ESPAÑA 14/04/2004
Mientras la agricultura emplea alrededor de 1.300 millones de personas y produce anualmente bienes por un valor aproximado de 1,3 billones de dólares, genera también graves problemas medioambientales, sociales y económicos, sobre todo en los países en desarrollo.
Según el libro, titulado ''Agricultura mundial y Medio Ambiente'', el sector utiliza más del 50 por ciento de las áreas habitables del planeta, incluidas tierras no aptas para ese tipo de actividades, y destruye anualmente 130.000 kilómetros cuadrados de bosques y otros hábitats como sabanas, áreas montañosas y humedales.
La agricultura está destruyendo también los hábitats de muchas especies, según su autor, Jason Clay, vicepresidente del Centro para la Innovación en la Conservación, de WWF-USA, que singulariza el aceite de palma como el producto que representa la mayor amenaza para los mamíferos en peligro de extinción.
Las poblaciones del elefante asiático, del rinoceronte de Sumatra, el orangután y el tigre están todas ellas disminuyendo a causa de que las plantaciones de aceite de palma están invadiendo sus hábitats.
La agricultura desperdicia el 60 por ciento de los 2.500 billones de litros de agua que usa al año, denuncia Clay, según el cual los recursos de agua están ya siendo explotados cerca o más allá de su límite especialmente en el continente americano, Africa del Norte, la península Arábiga, China y la India.
''La agricultura ha tenido un impacto ambiental mayor que cualquier otra actividad humana y amenaza precisamente los sistemas que necesitamos para satisfacer nuestras necesidades alimenticias y textiles'', explica el directivo de WWF.

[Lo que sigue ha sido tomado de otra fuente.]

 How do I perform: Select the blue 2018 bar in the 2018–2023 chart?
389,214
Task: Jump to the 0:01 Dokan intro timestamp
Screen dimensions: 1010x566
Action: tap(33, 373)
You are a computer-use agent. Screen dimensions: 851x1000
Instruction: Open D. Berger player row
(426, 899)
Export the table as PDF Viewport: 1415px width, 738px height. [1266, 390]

El libro advierte de que actualmente los subsidios gubernamentales estimulan las prácticas agrícolas intensivas de monocultivo, que usan productos químicos y maquinaria pesada que dañan el medio ambiente.

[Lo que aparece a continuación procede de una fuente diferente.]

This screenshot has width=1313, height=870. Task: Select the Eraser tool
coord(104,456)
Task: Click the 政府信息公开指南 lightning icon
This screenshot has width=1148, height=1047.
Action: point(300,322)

En Inglaterra, por ejemplo, dice su autor, esas prácticas han llevado en los treinta últimos años a una disminución del 77 por ciento de la población de aves.
Clay recomienda a los gobiernos, especialmente a los de países de alto consumo como China, Japón, Estados Unidos y la Unión Europea, que dediquen los fondos destinados a subsidios y barreras comerciales a la adopción de mejores prácticas de gestión de los recursos agrícolas.
Entre éstas se mencionan los pagos públicos a los agricultores por los servicios ambientales que proporcionan, la protección de cuencas hidrográficas, la prevención de la erosión del suelo, el agua limpia y la captación de carbono.